**EXERCISE GOAL:** Lines with the word "computer" are the ones wanted. Copy each of them from the entries below.

**TASK INPUTS:**
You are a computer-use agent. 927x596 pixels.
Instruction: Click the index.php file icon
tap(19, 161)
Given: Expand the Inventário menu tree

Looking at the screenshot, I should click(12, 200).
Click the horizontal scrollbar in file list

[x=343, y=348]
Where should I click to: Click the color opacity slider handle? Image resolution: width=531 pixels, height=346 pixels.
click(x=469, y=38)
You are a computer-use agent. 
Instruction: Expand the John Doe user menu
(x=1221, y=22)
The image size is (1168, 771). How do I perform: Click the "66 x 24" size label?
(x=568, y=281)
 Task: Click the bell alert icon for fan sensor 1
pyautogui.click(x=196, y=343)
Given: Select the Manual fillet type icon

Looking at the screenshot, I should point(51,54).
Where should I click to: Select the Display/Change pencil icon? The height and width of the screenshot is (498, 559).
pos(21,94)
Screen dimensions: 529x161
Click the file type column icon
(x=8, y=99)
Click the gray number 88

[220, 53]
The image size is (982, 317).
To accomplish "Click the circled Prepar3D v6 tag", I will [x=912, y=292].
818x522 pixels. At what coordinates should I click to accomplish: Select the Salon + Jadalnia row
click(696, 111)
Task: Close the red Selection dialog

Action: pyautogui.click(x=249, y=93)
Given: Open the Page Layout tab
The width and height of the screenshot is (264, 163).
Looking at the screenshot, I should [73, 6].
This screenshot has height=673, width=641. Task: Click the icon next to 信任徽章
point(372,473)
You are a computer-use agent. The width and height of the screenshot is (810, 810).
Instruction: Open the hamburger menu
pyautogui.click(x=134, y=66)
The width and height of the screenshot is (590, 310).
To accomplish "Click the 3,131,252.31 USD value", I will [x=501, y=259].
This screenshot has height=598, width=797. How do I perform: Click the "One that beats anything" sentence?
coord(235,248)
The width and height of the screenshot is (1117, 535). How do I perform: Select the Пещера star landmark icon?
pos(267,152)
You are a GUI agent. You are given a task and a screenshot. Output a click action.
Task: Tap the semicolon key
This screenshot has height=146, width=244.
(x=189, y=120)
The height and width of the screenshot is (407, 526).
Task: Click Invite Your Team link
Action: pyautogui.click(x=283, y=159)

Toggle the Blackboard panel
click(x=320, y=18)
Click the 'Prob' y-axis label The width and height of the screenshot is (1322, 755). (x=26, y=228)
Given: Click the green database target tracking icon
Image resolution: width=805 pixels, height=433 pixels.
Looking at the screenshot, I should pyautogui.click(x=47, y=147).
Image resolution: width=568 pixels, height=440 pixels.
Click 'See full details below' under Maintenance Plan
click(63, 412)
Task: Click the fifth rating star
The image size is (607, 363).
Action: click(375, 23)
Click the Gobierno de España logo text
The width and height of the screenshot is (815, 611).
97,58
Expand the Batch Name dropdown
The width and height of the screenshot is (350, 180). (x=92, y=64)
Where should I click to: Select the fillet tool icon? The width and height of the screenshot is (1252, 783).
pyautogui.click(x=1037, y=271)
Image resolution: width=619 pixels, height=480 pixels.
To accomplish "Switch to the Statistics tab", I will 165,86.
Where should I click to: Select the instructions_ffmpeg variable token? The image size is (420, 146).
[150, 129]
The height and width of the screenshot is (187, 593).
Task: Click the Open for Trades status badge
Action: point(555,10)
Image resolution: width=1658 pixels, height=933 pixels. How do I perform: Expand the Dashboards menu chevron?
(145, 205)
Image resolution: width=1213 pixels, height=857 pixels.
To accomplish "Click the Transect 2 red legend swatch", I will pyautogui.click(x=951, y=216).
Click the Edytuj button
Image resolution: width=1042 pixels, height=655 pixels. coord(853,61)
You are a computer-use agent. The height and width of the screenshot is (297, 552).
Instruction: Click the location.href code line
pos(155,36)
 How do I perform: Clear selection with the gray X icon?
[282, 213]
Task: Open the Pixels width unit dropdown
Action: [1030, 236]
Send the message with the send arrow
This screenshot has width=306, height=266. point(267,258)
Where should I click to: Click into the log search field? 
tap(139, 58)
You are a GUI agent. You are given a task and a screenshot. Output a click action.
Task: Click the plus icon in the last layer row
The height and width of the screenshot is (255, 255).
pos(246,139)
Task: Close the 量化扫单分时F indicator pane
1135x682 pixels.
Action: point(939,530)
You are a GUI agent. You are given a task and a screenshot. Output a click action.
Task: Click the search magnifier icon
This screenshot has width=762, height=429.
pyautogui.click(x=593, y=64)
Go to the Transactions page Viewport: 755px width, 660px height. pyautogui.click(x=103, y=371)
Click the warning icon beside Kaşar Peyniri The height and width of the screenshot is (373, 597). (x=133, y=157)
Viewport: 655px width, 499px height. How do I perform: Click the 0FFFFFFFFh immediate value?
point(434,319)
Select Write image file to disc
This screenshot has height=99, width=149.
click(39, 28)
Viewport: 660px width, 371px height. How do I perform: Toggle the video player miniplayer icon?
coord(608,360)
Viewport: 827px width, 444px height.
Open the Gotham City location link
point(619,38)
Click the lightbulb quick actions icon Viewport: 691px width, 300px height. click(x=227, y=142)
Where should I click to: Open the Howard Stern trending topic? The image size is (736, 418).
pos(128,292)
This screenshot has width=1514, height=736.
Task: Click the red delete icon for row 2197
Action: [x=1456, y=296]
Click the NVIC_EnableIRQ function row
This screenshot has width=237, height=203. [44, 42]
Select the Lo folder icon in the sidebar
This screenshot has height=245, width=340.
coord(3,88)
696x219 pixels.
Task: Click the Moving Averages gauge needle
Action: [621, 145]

**TASK ANSWER:**
You are a computer-use agent. 927x596 pixels.
You are a computer-use agent. 
You are a computer-use agent. The width and height of the screenshot is (810, 810).
You are a computer-use agent. The height and width of the screenshot is (297, 552).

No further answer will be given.